В деревушке N спокойнее. Правда, и местные жители уже начали подготовку к Дню Рождения. На многих дверях висят венки из еловых лап, балконы украшены цепочками разноцветных огней, но в отсутствие снега они выглядят как-то жалко. Власти поселка тоже постарались и растянули над центральной улицей новогодние гирлянды, а на центральной площади установили большое скульптурное сооружение из деревянных саней. Узкая ажурная пирамида напоминает по очертанию елку. В ознаменование праздника она слегка присыпана искусственным снегом, тут и там на ней сверкают большие серебряные звезды.

Все так благочинно! Господи, как же хочется разврата!


Итак, в обеденном холле моего приюта из шести столов заняты три. За первым, ближайшим к входу и у окна, сижу я. Через стол от меня сидят явно мать и дочь-подросток лет пятнадцати. Обе натуральные блондинки, плечи острые, лица с высокими скулами, наверное, немки. Я ни разу не слышала их разговоров. Они вообще не разговаривают. Они пишут и читают. Сосредоточенно. Не поднимая глаз. Они погружены в свои телефоны. Я даже не уверена, что они немки, но из их редких обращений к персоналу я догадываюсь, что родной язык у них немецкий. Может быть, австрийки или швейцарки из немецкоговорящих кантонов — тоже сбежали от городской суеты или еще по какому поводу. «Какая разница, — мой внутренний голос вдруг проснулся, — любишь ты, Маша, ненужную информацию собирать».

За столом через проход от меня, у стены сидит немолодая пара. Они явно давно и глубоко в браке. У них сложился тот немой язык тела, который посылает всем вокруг однозначный месседж — мы давно и долго вместе, но мы индивидуумы. Мы давно не любим друг друга, но мы союз, и мы оба знаем, что нерушимый. Знайте же и вы!

Позавчера, когда я заселялась, хозяйка гостиницы, увидав мой британский паспорт, сообщила, что в отеле гостят мадам и месье Корбó — пара из Канады. Я хотела ей сказать, что Канада окончательно выпала из-под британской короны аж в 1982-м, но не мое это дело — учить людей истории с географией.

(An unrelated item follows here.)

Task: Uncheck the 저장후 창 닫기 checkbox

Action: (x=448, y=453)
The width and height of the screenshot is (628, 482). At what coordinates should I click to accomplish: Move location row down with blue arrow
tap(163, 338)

Несколько лет в начале нашей семейной жизни мы с мужем прожили в Канаде, и, наверное, поэтому я испытываю что-то вроде родственных чувств к этим двоим. Интересно, в какой части Канады они живут? И что руководит людьми, когда они из одной зимы едут в другую?

Вчера утром мы встретились в дверях обеденного холла — я с дороги заспалась и пришла к «закрытию сезона» — они выходили. Она несла в руках стаканчик йогурта и банан, очевидно, прихватила себе на второй завтрак. Я тоже так иногда делаю, когда планирую оставаться на весь день в отеле и не выходить ни на прогулки, ни по делам. Он открыл для нее дверь, она вышла в фойе гостиницы, а он все еще придерживал дверь, пропуская меня, вежливо улыбнулся.

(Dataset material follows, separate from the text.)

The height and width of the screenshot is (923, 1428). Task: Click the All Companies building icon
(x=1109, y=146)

Сегодня мы с ним встретились взглядами и снова улыбнулись друг другу. Одними глазами. Наши лица закрыты: его — белой чашкой, мое — прозрачным стаканом. Думаю, что моя улыбка ему виднее. Даже наверняка, потому что он делает какое-то неловкое движение, вроде как хочет выйти из-за стола, но не выходит, а еще крепче сжимает ложку над тарелкой с кукурузными хлопьями.

Я недостаточно долго жила в Канаде и не знаю, насколько широко распространена его фамилия, но знаю, что по-французски Корбó [corbeau] означает «ворон». Ворон же в мифологии северных индейцев — основной персонаж. Его обычно изображают с широко расправленными крыльями и огромным клювом, в котором умещается Вселенная. Бог-Ворон — он основатель мира и создатель человека. Правда, иногда еще и трикстер — плут и обманщик и часто вместо добрых дел подсовывает людям всякие гадости. Короче, неоднозначная личность этот Ворон. Кстати, канадское каноэ — это тоже не простая лодка, а божественная. Она обладает способностью разрастаться до размеров Вселенной или сжиматься до размера сосновой иглы.

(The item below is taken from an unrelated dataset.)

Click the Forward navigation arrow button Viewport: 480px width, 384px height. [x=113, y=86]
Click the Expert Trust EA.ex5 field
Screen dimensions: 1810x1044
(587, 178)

Как в мифологии все многозначно. Поразительно! Но меня поражает другое: как услужлива память. Чего только не вспомнишь в ассоциации с одним-единственным словом.

А вот и моя яичница готова. Так просто и так красиво. Два ровных солнечных кружка в белом протуберанце, и мои мысли перескакивают на этот с детства привычный, но такой многозначительный союз. Союз белого и желтого — снега и солнца. Холода и тепла. Одно уничтожает другое.

А ведь и человеческие союзы по большей части, как правило, строятся на подобном контрасте. Например: она красотка — высока, стройна, правильные черты лица и красивые волосы, он же — Квазимодо. Ростом ей до плеча, с пивным брюшком, полулысый и с волосатыми руками. Волосы растут даже на пальцах, и в них утопают на левой руке — золотой перстень-печатка, на правой — тоненький ободок обручального кольца. Или другой вариант: она бесцветна, как курочка павлина — серая птичка. Поплывшая фигура, волосы, собранные в кукульку на макушке, полное отсутствие макияжа и демонстративное пренебрежение не только модой, но и любым намеком на интерес к одежде. Он же, как правило, — высок, поджар, с красивыми чертами лица, обильной шевелюрой и обаятельной улыбкой. Его одежда проста, но элегантна, и рубашка всегда приятно сочетается и с галстуком, и с пуловером.

Чета Корбо из таких же.

У меня подобные пары всегда вызывают вопрос восхищения. Как? Как они нашли друг друга? Что заставило их посмотреть в сторону другого? Что сблизило? Комплекс неполноценности? А может быть, мания величия — из тех же побуждений, из которых король окружает себя дураками-министрами, то есть с одной целью: прикрыть свою глупость — на их фоне она не так бросается в глаза.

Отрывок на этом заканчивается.